À bout de souffle
Francia 1960
con Jean-Paul Belmondo, Jean Seberg, Daniel Boulanger, Jean-Pierre Melville, Henri-Jacques Huet, Van Doude, Claude Mansard
regia di Jean-Luc Godard
Dopo un colpo a Marsiglia il piccolo delinquente Michel Poiccard ruba un auto per andare a Parigi a chiedere a una ragazza americana di cui è innamorato, Patricia, di seguirlo in Italia ma durante il viaggio viene inseguito dalla polizia per eccesso di velocità e uccide un poliziotto nel conflitto a fuoco. Raggiunta fortunosamente Parigi, Michel cerca di convincere Patricia a seguirlo in Italia ma la ragazza che non è convinta di amarlo, finisce per denunciarlo alla polizia e assistere alla sua morte.
Il film manifesto della Nouvelle Vague, opera prima di Jean Luc Godard, da un soggetto di François Truffaut, le scenografie di Claude Chabrol e il regista Jean-Pierre Melville che interpreta il personaggio dello scrittore Parvulesco, insomma tutto il gotha della rivoluzionaria corrente francese partecipa alla realizzazione del film.

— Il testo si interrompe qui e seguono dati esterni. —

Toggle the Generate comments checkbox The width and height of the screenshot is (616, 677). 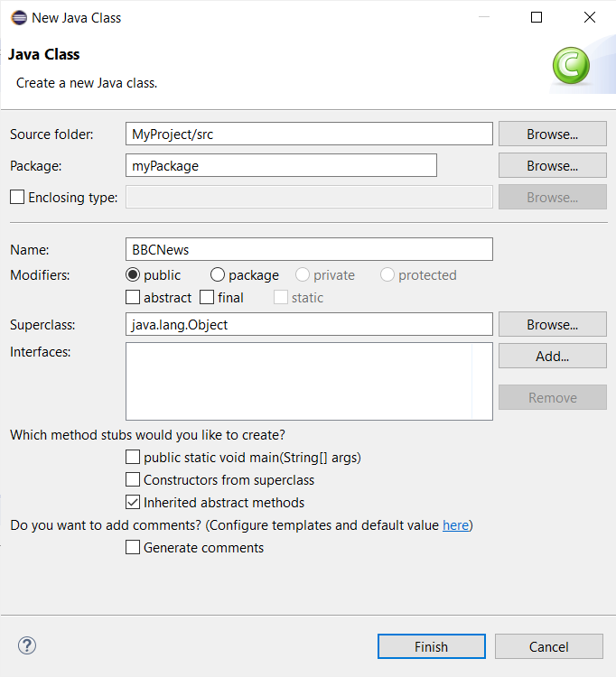coord(134,548)
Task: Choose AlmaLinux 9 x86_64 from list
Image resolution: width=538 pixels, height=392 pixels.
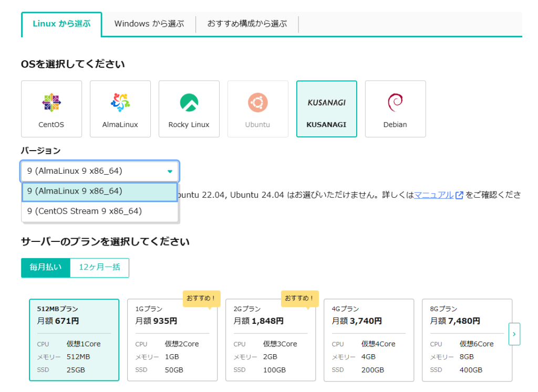Action: 100,192
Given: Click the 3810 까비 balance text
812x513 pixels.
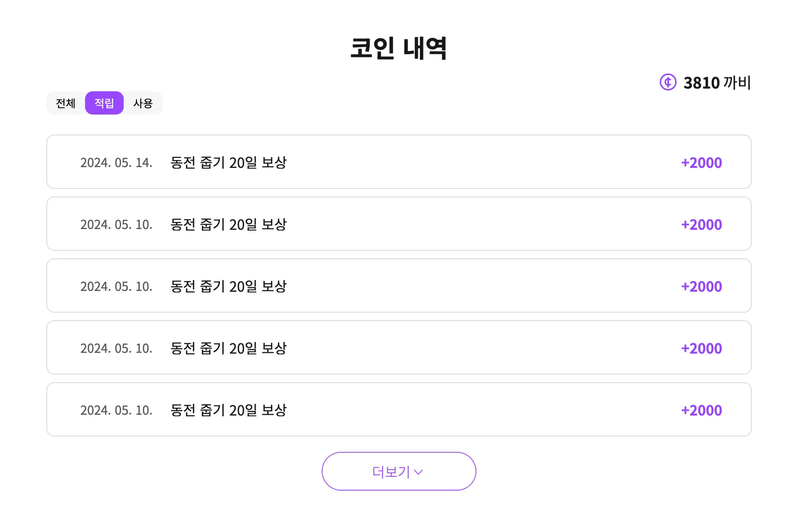Looking at the screenshot, I should 717,83.
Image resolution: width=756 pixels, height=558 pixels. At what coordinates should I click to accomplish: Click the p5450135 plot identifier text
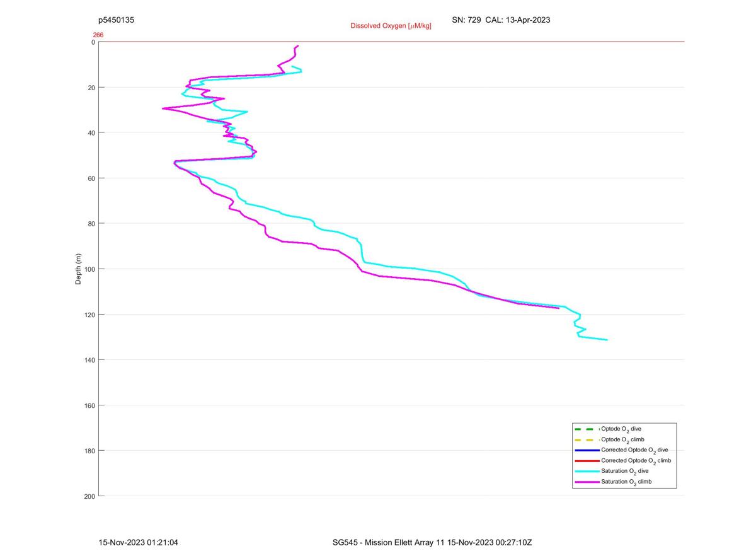(x=117, y=20)
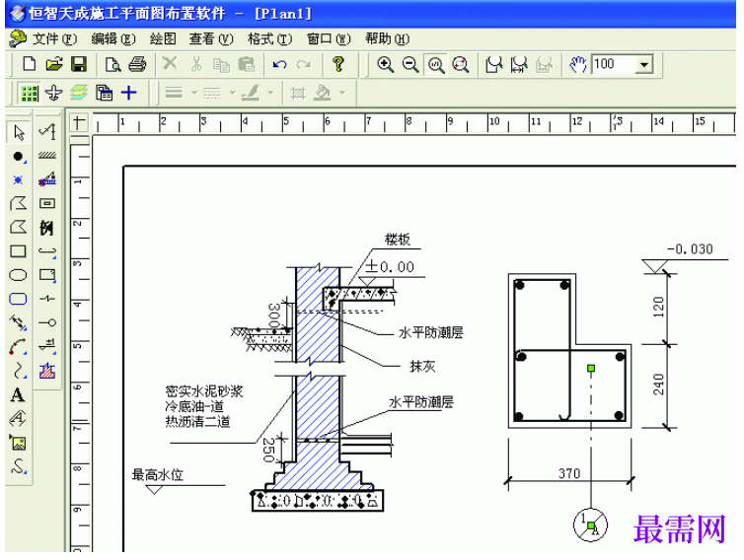Image resolution: width=744 pixels, height=560 pixels.
Task: Open the 文件 menu
Action: click(54, 38)
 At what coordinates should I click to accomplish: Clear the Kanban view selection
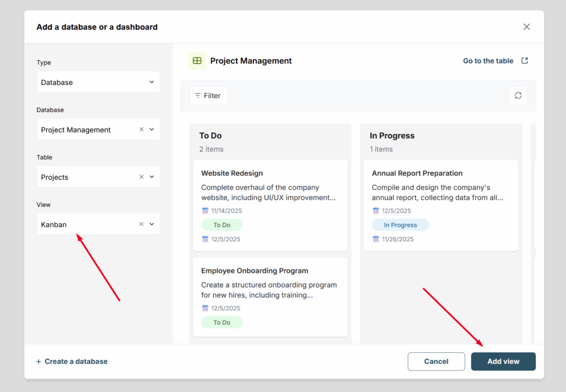click(142, 224)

Opera di rottura per lo stile registico molto libero, il montaggio sconnesso dello jump cut, le riprese in mezzo alla folla con la gente che si volta per vedere l'azione cinematografica in cui è capitata e non a caso Godard si ritaglia il ruolo del guardone che insegue Patricia anche nella toilette: un cinema che esce dai teatri di posa e non teme di rovistare tra la gente.

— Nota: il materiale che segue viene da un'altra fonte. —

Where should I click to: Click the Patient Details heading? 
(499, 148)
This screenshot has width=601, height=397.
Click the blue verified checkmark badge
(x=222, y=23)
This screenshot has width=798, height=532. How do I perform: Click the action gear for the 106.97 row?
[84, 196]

Fino all'ultimo respiro ribadisce l'amore per il b movie e il noir americano con espliciti omaggi a Bogart e in fondo anche l'amore non ricambiato del francese per l'americanina un po' svagata potrebbe essere letto in chiave cinematografica, visto che l'ambito critico dei Cahiers du cinéma da cui nasce la Nouvelle Vague ha rivalutato molto cinema americano, a partire dal caso emblematico di Alfred Hitchcock.

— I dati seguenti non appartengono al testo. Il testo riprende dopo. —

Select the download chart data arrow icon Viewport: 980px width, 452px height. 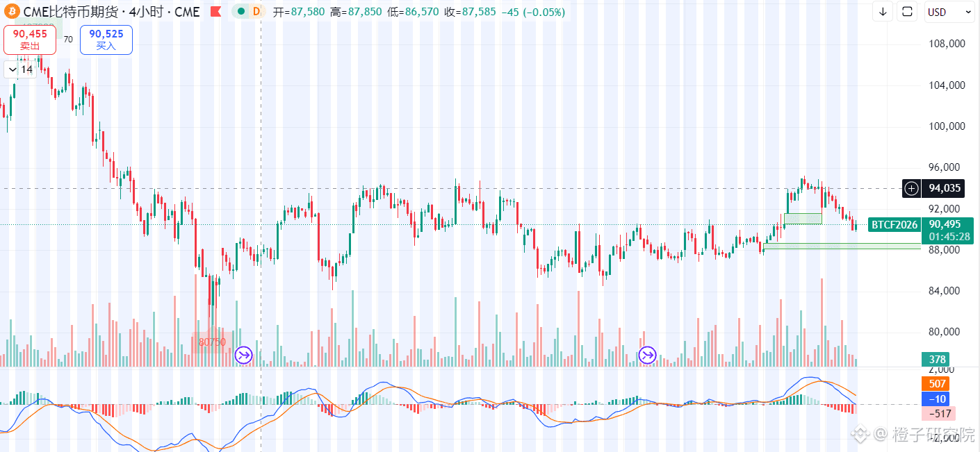(x=882, y=11)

I due protagonisti del film diventano a loro volta due icone cinematografiche: ho sempre amato molto l'inquadratura iniziale il giornale aperto su un'illustrazione sexy di una ragazza in bikini, lascia posto al primo piano di Belmondo con il capello abbassato sugli occhi e il dito che segue il contorno delle labbra carnose, una rappresentazione piuttosto insolita del maschile, che sottolinea l'antieroicità del protagonista che rischia la vita per amore, peculiarità tipicamente femminile; il gesto torna nel finale ripetuto dall'algida Patricia dopo la morte di Michel, forse l'unica eredità dell'uomo che non era sicura di amare.